DPU Poll Director Kiat-anan Luankaew said that a recent survey on the effects of the implementation of the wage hike in the 7 pilot provinces revealed that production cost has shot up by 16.2%. The study also found that in the next 8 months, 39% of the existing 900,000 SME entrepreneurs in these provinces might stop hiring minimum wage workers, aged less than 20 years old. Meanwhile, over 76.6% of the employers have chosen to adapt to the wage hike by enhancing workers’ skills to match with the higher pay, 61.3% are attempting to reduce other initial costs, and 45% are planning to replace manual labor with machinery and equipment during the next 12-18 months.
Once fully implemented, the 300-baht minimum wage policy will raise Thailand’s minimum wage rate to be on par with that of the Philippines while setting it higher than other ASEAN countries. Thailand’s rate will be 14% higher than that of Malaysia, 92% higher than Indonesia, 220% higher than Laos, 284% higher than Vietnam and 380% higher than Cambodia. The wage hike will impact the competitiveness of Thai entrepreneurs in the long run, especially those whose businesses rely mainly on the labor workforce.

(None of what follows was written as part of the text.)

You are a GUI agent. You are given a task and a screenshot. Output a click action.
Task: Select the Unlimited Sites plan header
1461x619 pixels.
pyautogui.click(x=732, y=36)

Meanwhile, the assistance provided by the government to SMEs has yet to meet the demands of entrepreneurs. Despite its loan issuance for the acquisition of new machinery, the government has not adopted any measure to buy back old machinery at an appropriate price, which has caused the production cost of new machinery to soar. Additionally, only one out of three SMEs are benefiting from the existing assistance measures. The government, thus, needs to monitor production cost, promote production efficiency and improve SME operation process, as well as find new markets and develop workers' skills to correspond to the changing business structure.